| Page |

═══

The Learned Adjudicator found as a fact that the appellants were mostly indifferent to the existence of the trees, and he determined that the most appropriate remedy for the trespass was for the respondents to pay to have the trees replaced. It was not outside of the Learned Adjudicator's expertise to determine that the trunk formula was an inappropriate mechanism for approximating the actual loss experienced by the appellants. He was therefore free to reject the evaluations of both experts, and his reasons on this point do not disclose any error of law.

 

Ground 2A: The Learned Adjudicator erred in law in assessing damages on the basis of the Appellants' subjective enjoyment of the trees, when neither side's expert presented this as a component of their valuation.

 

[11]         The wording of this ground of appeal appears to have confused the Learned Adjudicator, and he wrote at page 4 of his summary report that: "I am not sure what is meant by this ground of appeal. Y My evaluation, however, was based on my best estimate of what would be a reasonable replacement cost." The respondents rely on this to insist at paragraph 28 of their brief that "[t]here is no evidence to suggest that the Learned Adjudicator based his assessment on the Appellants' subjective enjoyment of the Trees." I think the respondents overstate the Learned Adjudicator's position. It appears that the Learned Adjudicator read this ground of appeal as alleging that he calculated the quantum of damages by some subjective measurement, and he correctly asserts that his calculations were based on reasonable replacement costs.

═══

| Listed records |

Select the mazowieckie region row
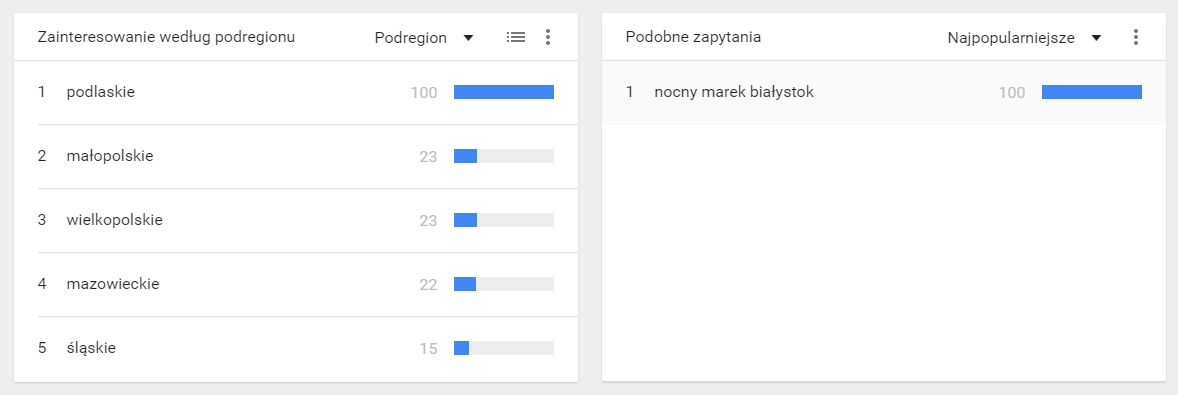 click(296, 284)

═══

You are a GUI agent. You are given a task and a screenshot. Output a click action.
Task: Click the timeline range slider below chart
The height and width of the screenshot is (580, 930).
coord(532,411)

═══

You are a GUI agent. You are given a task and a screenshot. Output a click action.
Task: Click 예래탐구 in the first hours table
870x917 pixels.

═══

| To-do list |
[1] In the tree trespass appeal, translate this sentence into Spanish: "He was therefore free to reject the evaluations of both experts, and his reasons on this point do not disclose any error of law."
[2] According to the tree trespass appeal, what remedy for the trespass did the Learned Adjudicator find most appropriate?

| Final answers |
[1] Por lo tanto, tenía libertad para rechazar las evaluaciones de ambos peritos, y sus razones sobre este punto no revelan ningún error de derecho.

[2] The respondents paying to have the trees replaced.